• What the exercise asks
Output each of the following entries exactly as it appears, leaving out the pictures.

• Provided data
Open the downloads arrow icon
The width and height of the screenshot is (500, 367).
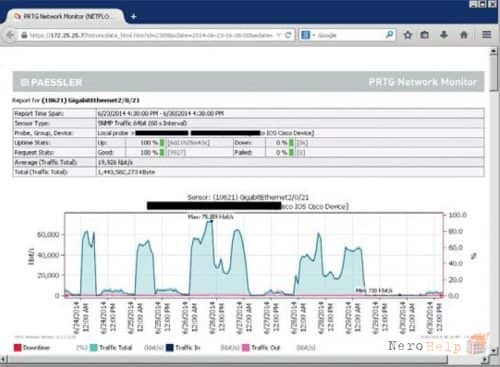click(x=444, y=35)
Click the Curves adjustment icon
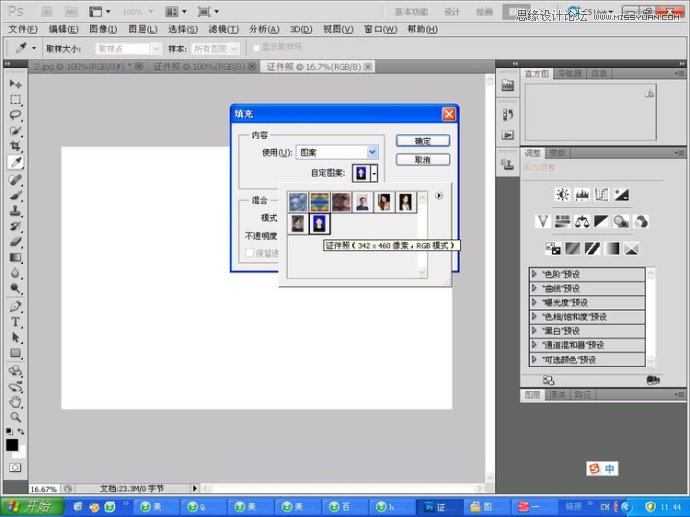This screenshot has width=690, height=517. 602,195
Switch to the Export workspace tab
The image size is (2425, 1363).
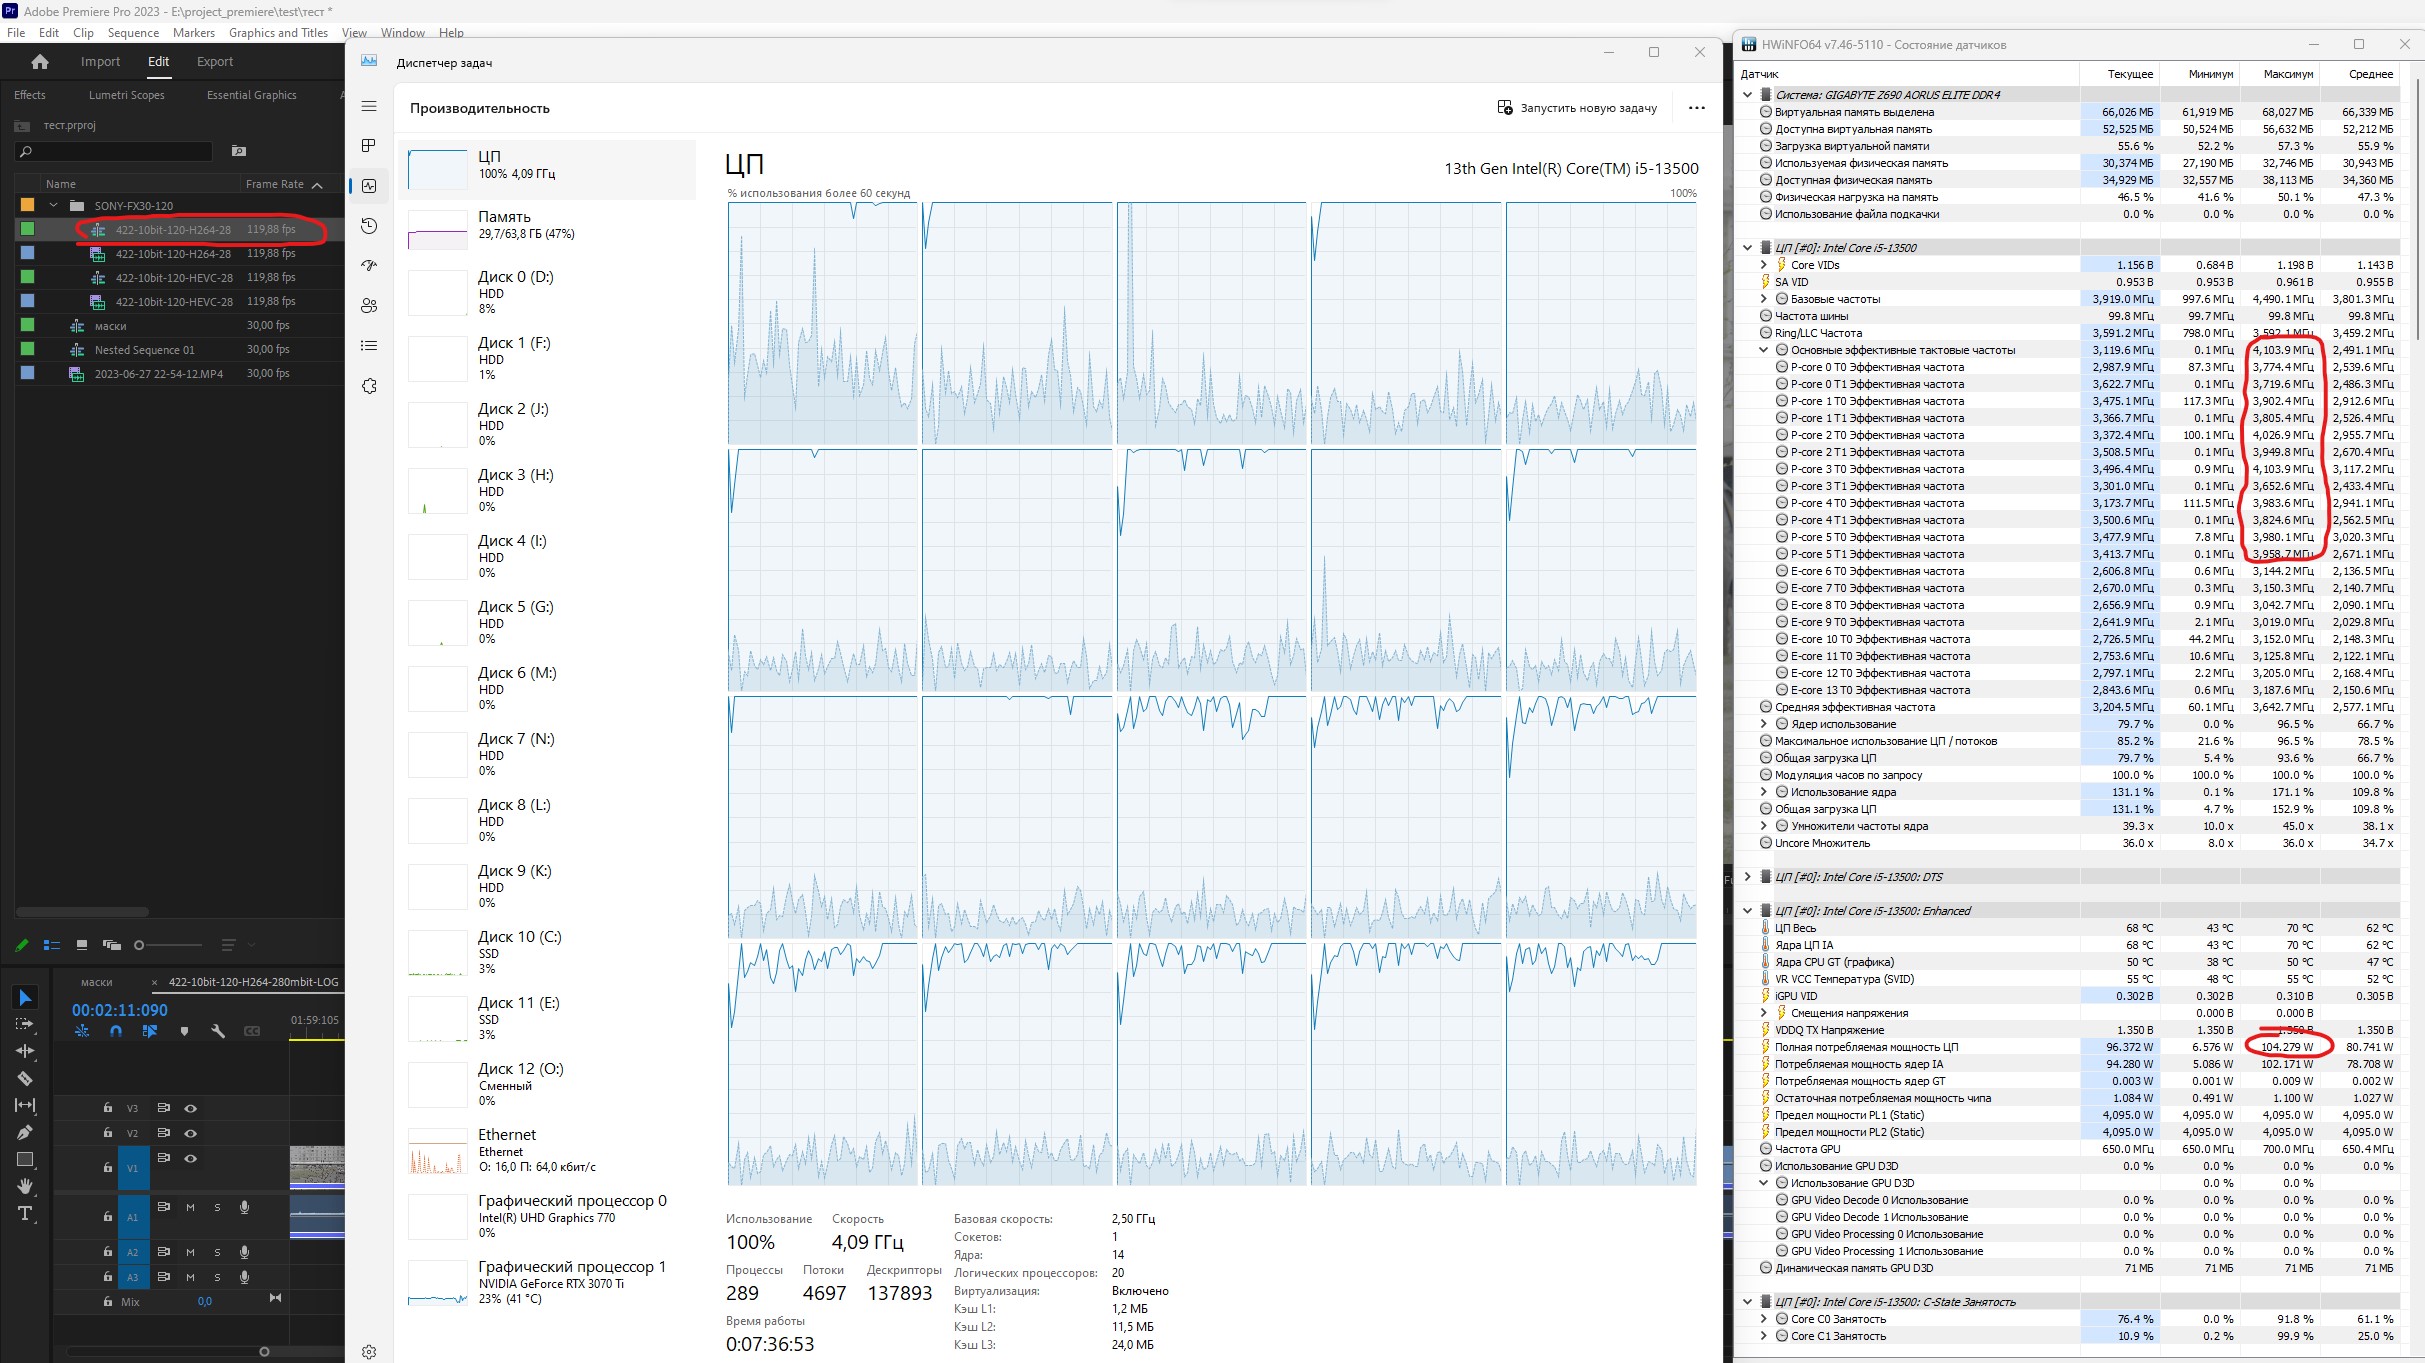[214, 62]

• The answer
Open the downloads arrow icon
The width and height of the screenshot is (500, 367).
click(x=444, y=35)
Click the Curves adjustment icon
This screenshot has width=690, height=517. 602,195
Switch to the Export workspace tab
The image size is (2425, 1363).
[214, 62]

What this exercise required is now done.